Does Alcohol Affect Your Cholesterol?

What is Cholesterol?

Cholesterol is a naturally-occurring, waxy substance that’s produced by your body, but is also from food. One type of cholesterol, called low-density lipoprotein (LDL) cholesterol, is “bad” cholesterol. It builds up on the inside of your arteries and forms plaque, which can restrict blood flow and create blockages or pieces of plaque that dislodge could result in a heart attack or stroke.


Beer doesn’t have cholesterol in it but it does contain carbs and alcohol, which can cause a rise in your triglyceride levels.


Whiskey, gin, vodka, and other hard liquor are cholesterol-free in origin but mixed drinks and new flavored versions contain extra sugars. Having more than one cocktail or mixed drink more than once a week will affect both your cholesterol and triglyceride levels.

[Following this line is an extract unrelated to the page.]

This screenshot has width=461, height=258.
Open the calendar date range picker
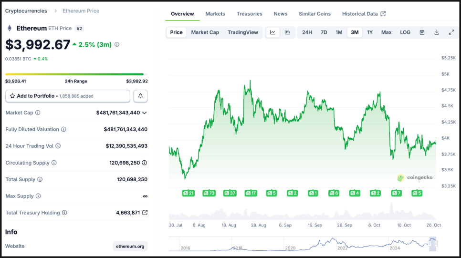pos(422,32)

According to research, the plant sterol known as resveratrol, found in red wine, may help reduce inflammation and prevent clotting in the short term. This can contribute to increased levels of “good” cholesterol.

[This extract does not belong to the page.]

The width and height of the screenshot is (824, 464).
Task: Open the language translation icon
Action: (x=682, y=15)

How Much & How Often You Drink

Your heart is more affected by the amount and frequency that you drink than whether you choose a small whiskey neat or a pina colada.

Moderate drinking, defined by NIH as one drink/day for women and two drinks/day for men, is the amount of alcohol considered to have a shielding effect on the heart. Moderate drinkers were significantly less likely to have a heart attack compared with people who didn’t drink at all. Moreover, men who drank every day had an even lower risk compared to those who drank once or twice a week.

Research shows that drinking alcohol in moderation can raise your “good” cholesterol levels by increasing the speeds that proteins are transported through the body.